Google Tag Manager
PassAudited by ClawScan on May 7, 2026.
Overview
The skill appears to be a coherent Google Tag Manager integration, but it uses Maton-managed OAuth/API keys and can make live GTM changes, so writes should be reviewed carefully.
Before installing, make sure you trust Maton with managed OAuth access to Google Tag Manager. Keep MATON_API_KEY private, specify the intended connection when multiple accounts exist, and require explicit confirmation before creating, updating, deleting, or publishing any GTM changes.
Findings (3)
Artifact-based informational review of SKILL.md, metadata, install specs, static scan signals, and capability signals. ClawScan does not execute the skill or run runtime probes.

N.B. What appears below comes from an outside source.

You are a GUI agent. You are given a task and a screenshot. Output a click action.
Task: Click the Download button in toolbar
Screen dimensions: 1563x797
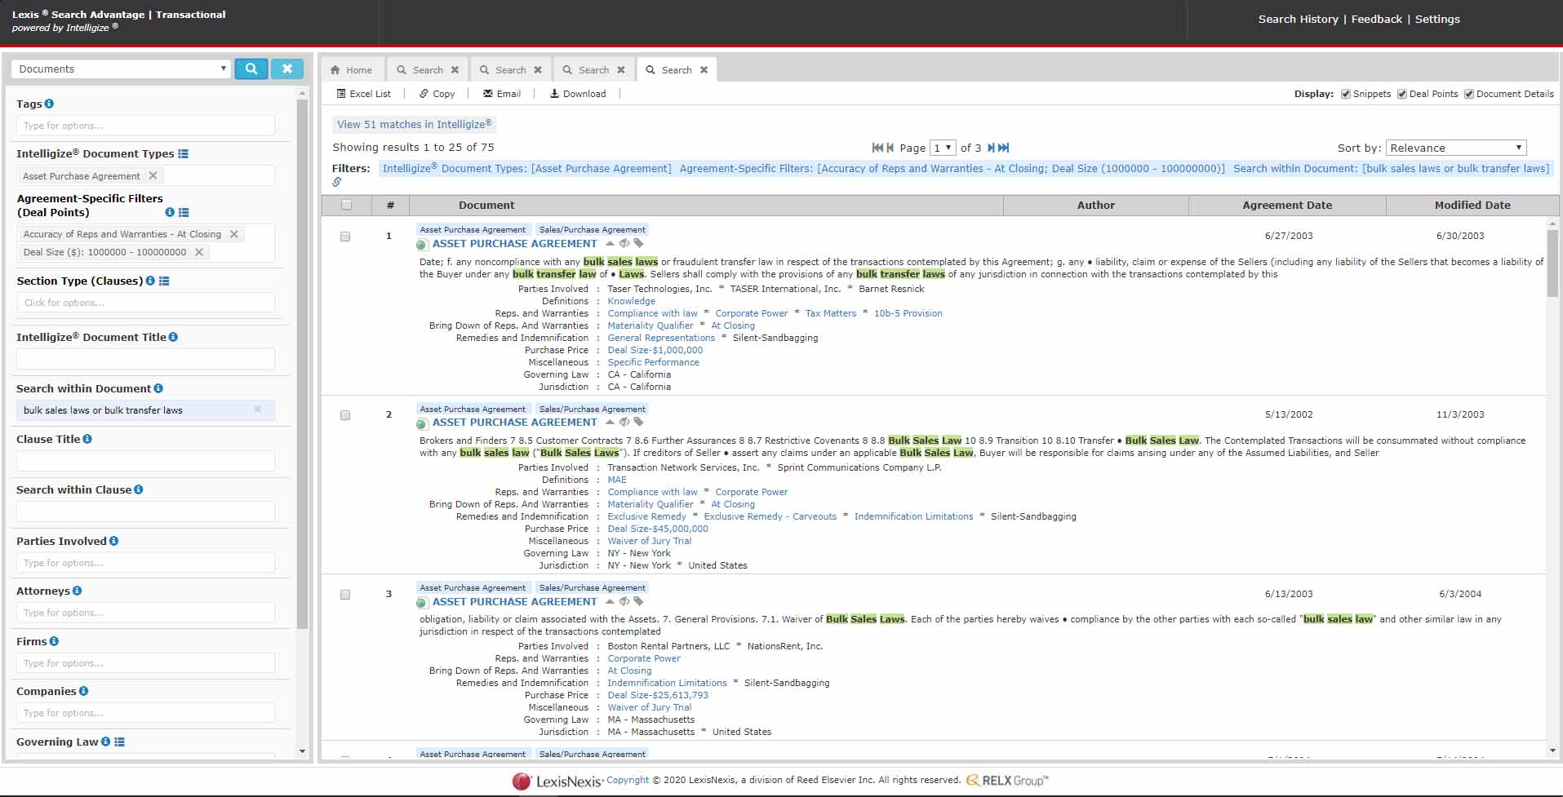coord(578,94)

If used incorrectly, the agent could change analytics or marketing tags and potentially publish changes to a live site.
The skill is intended to perform broad GTM management, including actions that can change tags, triggers, variables, and published container versions.
Manage GTM accounts, containers, workspaces, tags, triggers, variables, environments, and container versions.

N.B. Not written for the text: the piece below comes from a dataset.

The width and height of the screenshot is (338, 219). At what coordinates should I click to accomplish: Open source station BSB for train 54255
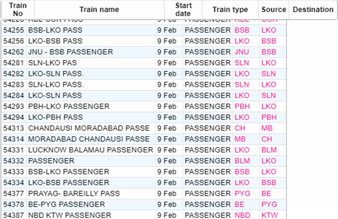click(x=242, y=30)
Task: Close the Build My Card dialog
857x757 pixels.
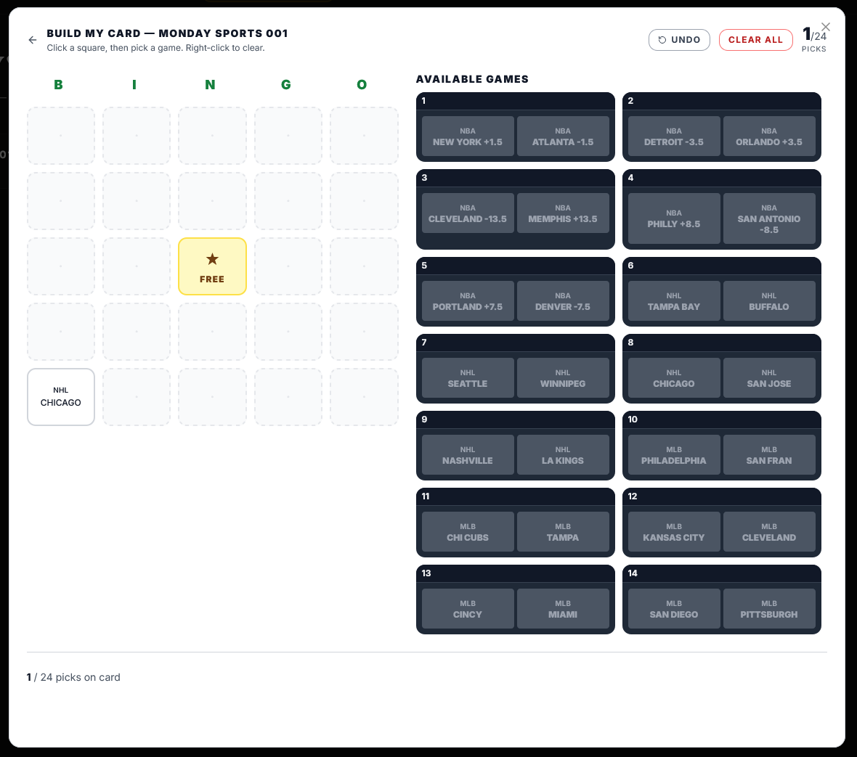Action: (x=825, y=27)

Confirm the exact GTM account, container, workspace, resource, and intended effect before any write or publish action.
Anyone or any agent with this API key and connection access may be able to act within the connected GTM permissions.

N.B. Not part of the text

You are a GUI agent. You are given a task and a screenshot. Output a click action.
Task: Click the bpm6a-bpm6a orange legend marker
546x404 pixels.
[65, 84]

The skill requires a Maton API key and uses the connected Google account’s GTM permissions, which is expected for this integration but is sensitive account authority.
All requests require the Maton API key in the Authorization header: Authorization: Bearer $MATON_API_KEY
Store MATON_API_KEY securely, avoid sharing it in chats or logs, and revoke or rotate it if exposed.
GTM request details pass through Maton’s service, so users must trust Maton’s handling of OAuth-mediated access and API traffic.
Requests to Google Tag Manager are routed through the Maton gateway, which is disclosed and purpose-aligned but means GTM API traffic depends on a third-party proxy.
Maton proxies requests to `tagmanager.googleapis.com` and automatically injects your OAuth token.
Use this skill only if you trust Maton for managed OAuth, and review active connections regularly.